E-mail: gongxun@mail.kib.ac.cn

Yu-Chung Chiang, Department of Biological Sciences, National Sun Yat-Sen University, Kaohsiung 80424, Taiwan.

E-mail: yuchung@mail.nsysu.edu.tw

Abstract

Aim

The objectives of this study were to elucidate the phylogenetic origins and phylogeographical history of Ligularia hodgsonii, which exhibits a disjunct distribution between south-western–central China and Japan.

Location

China and Japan.

Methods

Three chloroplast DNA (cpDNA) spacer regions (trnQ–5′rps16, trnL–rpl32 and psbA–trnH) were sequenced in 280 individuals of L. hodgsonii isolated from 29 natural populations, including 23 from China and 6 from Japan. Phylogenetic inference was performed using MrBayes and beast analyses. Statistical dispersal–vicariance analysis (S-DIVA) was utilized to resolve the biogeographical events in L. hodgsonii, and to clarify the origin of the species’ disjunct distribution.

Results

Genetic variation in cpDNA revealed 19 unique haplotypes among populations. A high degree of genetic diversity (HT = 0.913) and a significant level of differentiation (GST = 0.933, NST = 0.989) were detected.
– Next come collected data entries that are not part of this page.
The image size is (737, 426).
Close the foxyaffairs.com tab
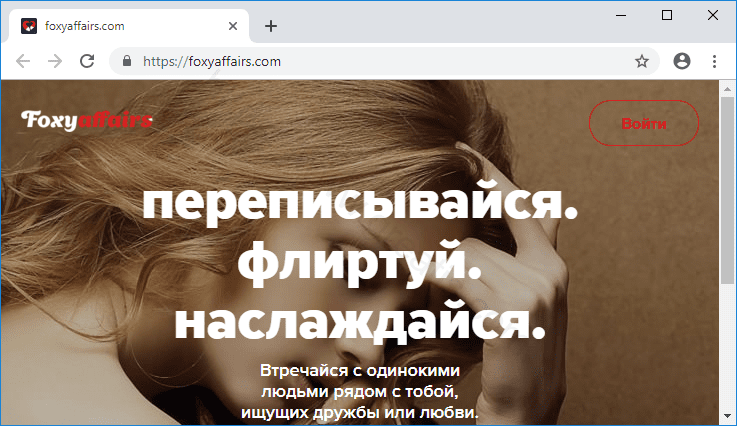236,26
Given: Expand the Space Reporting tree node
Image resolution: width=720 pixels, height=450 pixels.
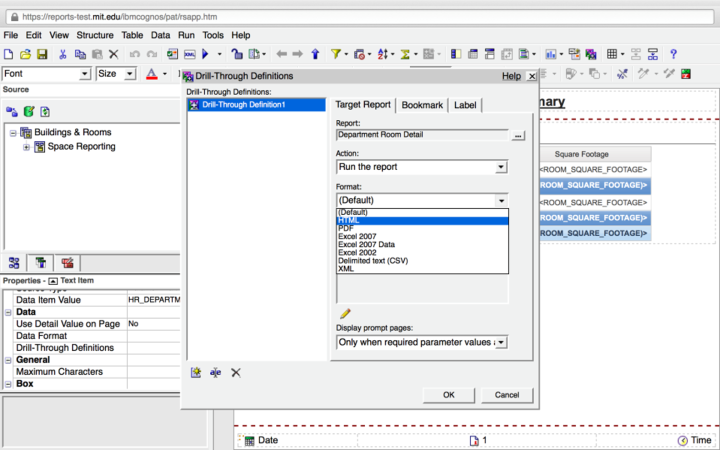Looking at the screenshot, I should (x=27, y=147).
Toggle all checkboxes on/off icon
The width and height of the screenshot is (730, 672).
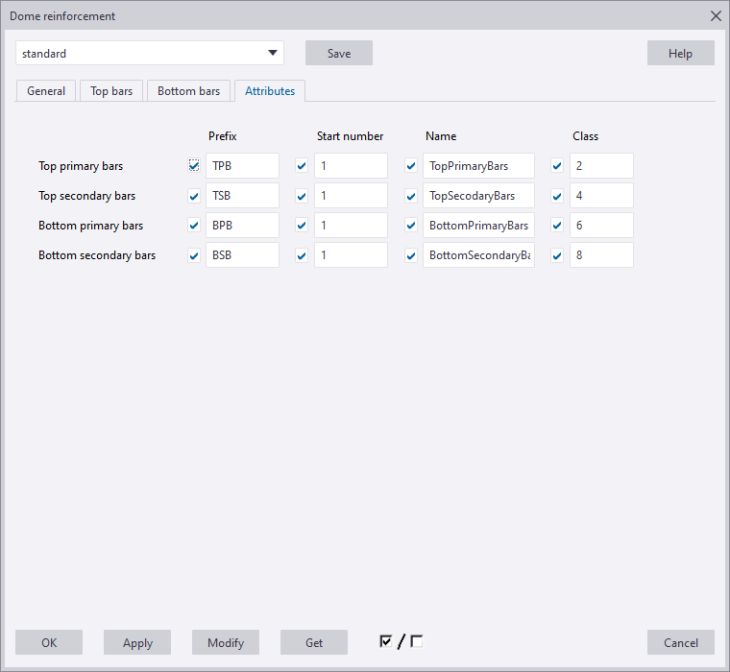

Different haplotypes from continental and island populations were analysed, and the degree of genetic diversity observed within each of the two regions was similar. S-DIVA analysis supported the occurrence of a vicariance event between the continental and island areas.

Main conclusions

Based on S-DIVA analysis, the non-overlapping cpDNA haplotypes and similar genetic diversity levels in continental and island populations, we conclude that the disjunct distribution of L. hodgsonii is the result of vicariance. Molecular dating suggests that the separation between populations on the islands of Japan (northern Honshu and Hokkaido) and mainland Asia occurred during the middle to late Pleistocene. Following divergence, L. hodgsonii populations probably underwent severe range contraction into multiple isolated refugia during the Last Glacial Maximum, when conditions were colder and drier than at present.